* **Exercise objective**
Which lines of the data below include the string "Llangollen"? Return each of them.

* **Records to process**
== Segment start ==

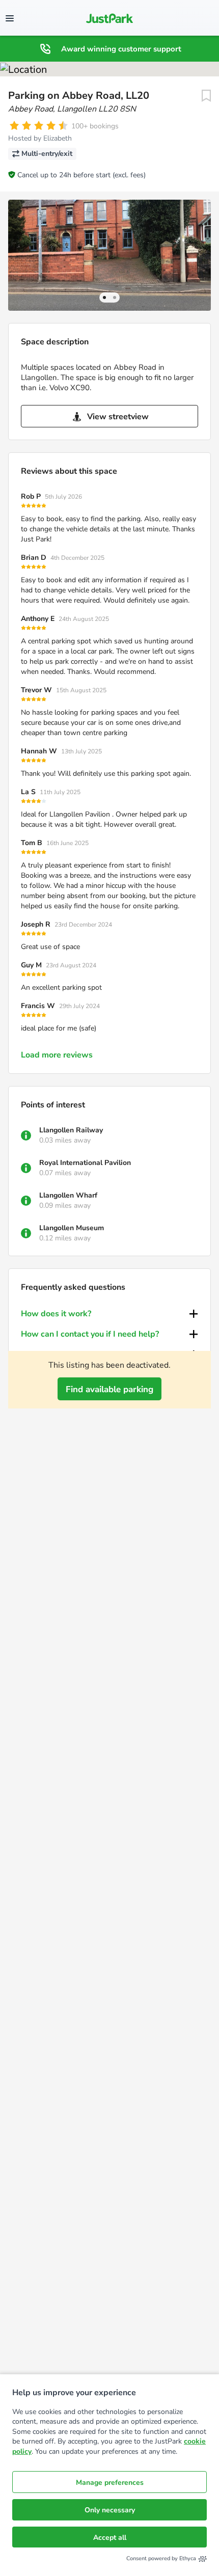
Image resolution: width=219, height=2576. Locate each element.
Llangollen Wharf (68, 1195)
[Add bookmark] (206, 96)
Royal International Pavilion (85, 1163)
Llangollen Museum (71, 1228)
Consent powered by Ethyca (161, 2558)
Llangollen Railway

== Segment end ==
== Segment start ==

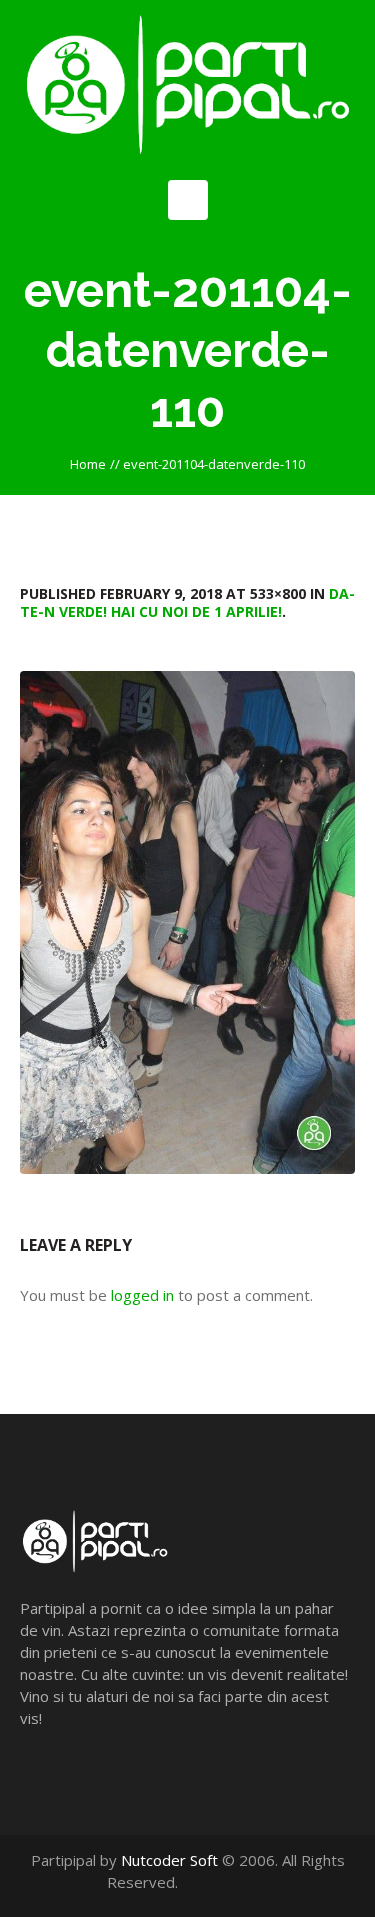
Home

== Segment end ==

* **Response for this exercise**
Llangollen Wharf (68, 1195)
Llangollen Museum (71, 1228)
Llangollen Railway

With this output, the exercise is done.